Figure 2 is a specimen indicator diagram in which the continuous line shows pressure against volume for a typical four stroke car engine. The broken lines show the projected change in performance for the same engine modified to make use of the present invention.

Referring to the drawing, the accumulator comprises a cylinder barrel 10 closed at one end. The crown of a slave piston 11 , when at rest, is preloaded by a heavy coil spring 12 against the closed end. The space between the closed end and the slave piston 11 is made to communicate via a tube 14 with the engine combustion chamber 15. The closed end and the combustion chamber wall are pierced for this purpose.

Shown by lines AB and BC respectively in Fig 2. the induction and compression strokes ofthe engine occur in the normal manner, as the preload of the spring 12 is made sufficient to prevent movement of the slave piston 11 by the compression stroke pressure. Movement only occurs on build up of further pressure due to combustion.

The ignition spark occurs as usual followed by the burning of the mixture. Normally the burning gases would be totally confined by the combustion chamber and the piston crown causing the pressure to rise instantly to the very high level at D in Fig 2. As might be expected and as stated by the text books, by far the largest loss of heat to the cooling system would now occur. A portion of these hot gases now however flow through the tube 14 and expand, causing the slave piston 11 to move against the spring 12 in which a substantial portion of their energy now becomes stored within the line CPO in Fig 2. A large portion of the latter lies outside the normal expansion curve DF and shows around a 40% increase in mean effective pressure during the most torque productive part of the cycle.The elimination of the area in Fig 2. immediately under the point D in which large amounts of heat are normally lost appears to account for this increase.The very high pressure and temperature involved when this energy is stored totally in the gas with consequent loss of efficiency is avoided. By achieving a much cooler running engine, a further gain in efficiency should be achieved by the use of a higher than normal compression ratio without risk of pre-ignition.

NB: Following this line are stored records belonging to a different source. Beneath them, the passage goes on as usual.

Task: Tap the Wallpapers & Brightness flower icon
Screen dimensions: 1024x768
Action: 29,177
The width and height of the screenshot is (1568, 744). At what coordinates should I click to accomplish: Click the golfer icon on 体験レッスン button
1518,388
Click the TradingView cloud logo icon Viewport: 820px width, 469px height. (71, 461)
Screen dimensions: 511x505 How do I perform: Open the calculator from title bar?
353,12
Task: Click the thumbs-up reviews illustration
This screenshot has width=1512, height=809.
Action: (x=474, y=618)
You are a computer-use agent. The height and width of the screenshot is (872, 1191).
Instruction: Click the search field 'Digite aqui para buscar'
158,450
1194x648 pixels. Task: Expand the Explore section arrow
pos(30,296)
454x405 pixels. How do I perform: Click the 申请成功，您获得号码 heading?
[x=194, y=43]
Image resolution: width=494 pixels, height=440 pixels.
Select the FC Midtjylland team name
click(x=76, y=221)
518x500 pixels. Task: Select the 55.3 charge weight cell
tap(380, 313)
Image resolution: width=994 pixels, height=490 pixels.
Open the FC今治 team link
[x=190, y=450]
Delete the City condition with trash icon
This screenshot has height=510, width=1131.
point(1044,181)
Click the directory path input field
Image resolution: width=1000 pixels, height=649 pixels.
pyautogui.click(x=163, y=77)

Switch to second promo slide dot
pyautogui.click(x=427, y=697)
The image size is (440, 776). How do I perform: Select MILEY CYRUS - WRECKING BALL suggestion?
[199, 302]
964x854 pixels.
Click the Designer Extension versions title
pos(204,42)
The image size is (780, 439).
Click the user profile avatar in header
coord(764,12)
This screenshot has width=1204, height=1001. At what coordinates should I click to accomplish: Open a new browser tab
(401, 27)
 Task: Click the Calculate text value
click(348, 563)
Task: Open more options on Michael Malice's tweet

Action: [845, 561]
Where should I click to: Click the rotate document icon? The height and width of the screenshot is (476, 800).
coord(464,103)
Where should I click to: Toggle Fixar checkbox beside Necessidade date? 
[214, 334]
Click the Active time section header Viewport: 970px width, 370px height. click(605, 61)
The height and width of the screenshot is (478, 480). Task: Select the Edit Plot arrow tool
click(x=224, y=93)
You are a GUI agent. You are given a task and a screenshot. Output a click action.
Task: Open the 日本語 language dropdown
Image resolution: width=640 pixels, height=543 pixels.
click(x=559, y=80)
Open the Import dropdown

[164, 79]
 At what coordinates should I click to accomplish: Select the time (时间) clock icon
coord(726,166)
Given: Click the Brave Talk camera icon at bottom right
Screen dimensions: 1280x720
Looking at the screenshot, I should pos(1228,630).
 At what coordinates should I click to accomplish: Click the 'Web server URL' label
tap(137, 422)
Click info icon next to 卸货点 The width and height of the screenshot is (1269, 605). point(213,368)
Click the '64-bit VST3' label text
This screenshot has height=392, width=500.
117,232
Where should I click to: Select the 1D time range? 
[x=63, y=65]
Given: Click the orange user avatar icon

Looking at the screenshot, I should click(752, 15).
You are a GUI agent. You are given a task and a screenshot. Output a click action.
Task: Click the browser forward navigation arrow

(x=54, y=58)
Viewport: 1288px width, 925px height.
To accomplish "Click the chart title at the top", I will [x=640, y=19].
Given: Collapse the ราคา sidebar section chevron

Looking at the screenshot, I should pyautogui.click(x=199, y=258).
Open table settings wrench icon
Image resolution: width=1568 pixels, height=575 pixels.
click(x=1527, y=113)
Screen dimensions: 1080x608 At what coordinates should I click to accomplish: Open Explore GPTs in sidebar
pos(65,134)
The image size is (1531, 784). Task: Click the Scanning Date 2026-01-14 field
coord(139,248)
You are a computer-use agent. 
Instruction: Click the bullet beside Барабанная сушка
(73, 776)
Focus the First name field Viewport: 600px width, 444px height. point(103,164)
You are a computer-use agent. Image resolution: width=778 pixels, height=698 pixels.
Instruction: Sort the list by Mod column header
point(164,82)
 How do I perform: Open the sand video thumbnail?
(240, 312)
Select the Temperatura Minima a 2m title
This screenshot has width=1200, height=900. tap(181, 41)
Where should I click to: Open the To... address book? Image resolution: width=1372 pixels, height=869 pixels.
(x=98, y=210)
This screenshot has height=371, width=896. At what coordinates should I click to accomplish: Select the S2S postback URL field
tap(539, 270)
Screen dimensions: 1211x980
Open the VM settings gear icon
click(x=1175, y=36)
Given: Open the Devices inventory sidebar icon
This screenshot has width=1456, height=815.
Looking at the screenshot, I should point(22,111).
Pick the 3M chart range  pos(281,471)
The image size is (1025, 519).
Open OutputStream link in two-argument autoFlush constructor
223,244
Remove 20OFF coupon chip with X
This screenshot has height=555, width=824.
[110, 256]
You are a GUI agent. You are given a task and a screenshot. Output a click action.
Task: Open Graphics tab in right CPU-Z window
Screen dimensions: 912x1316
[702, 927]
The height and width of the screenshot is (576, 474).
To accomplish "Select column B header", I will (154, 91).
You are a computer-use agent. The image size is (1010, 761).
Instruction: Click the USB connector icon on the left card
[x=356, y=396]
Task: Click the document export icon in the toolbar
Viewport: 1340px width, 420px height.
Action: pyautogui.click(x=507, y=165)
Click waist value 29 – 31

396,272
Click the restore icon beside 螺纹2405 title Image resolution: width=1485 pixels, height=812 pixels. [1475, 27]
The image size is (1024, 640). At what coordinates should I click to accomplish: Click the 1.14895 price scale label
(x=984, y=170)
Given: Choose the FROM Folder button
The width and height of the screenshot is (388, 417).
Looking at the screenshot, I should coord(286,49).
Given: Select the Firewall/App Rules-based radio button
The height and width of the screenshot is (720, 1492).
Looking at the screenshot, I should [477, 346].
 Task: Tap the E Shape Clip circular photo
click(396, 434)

As the engine piston descends, the spring 12 pushes the slave piston 11 back towards the closed end of the cylinder barrel 10. Its stored energy is thus progressively released along the line POF in Fig 2. and under the influence of the spring 12, pressure is applied to the crown of the engine piston throughout the torque productive part of the working stroke. At the end of the latter, the slave piston 11 again comes to rest against the closed end ofthe cylinder barrel 10, under the set preload ofthe spring 12.

Suitable cushioning may be provided against the resulting impact. Following the working stroke, the exhaust stroke occurs as usual along FBA in Fig 2. It may be noted that whilst the slave piston 11 will have a high acceleration and speed during the charging stroke, it operates only once every fourth stroke and the length of its stroke will be proportional to the amount of the charge admitted by the prevailing throttle opening.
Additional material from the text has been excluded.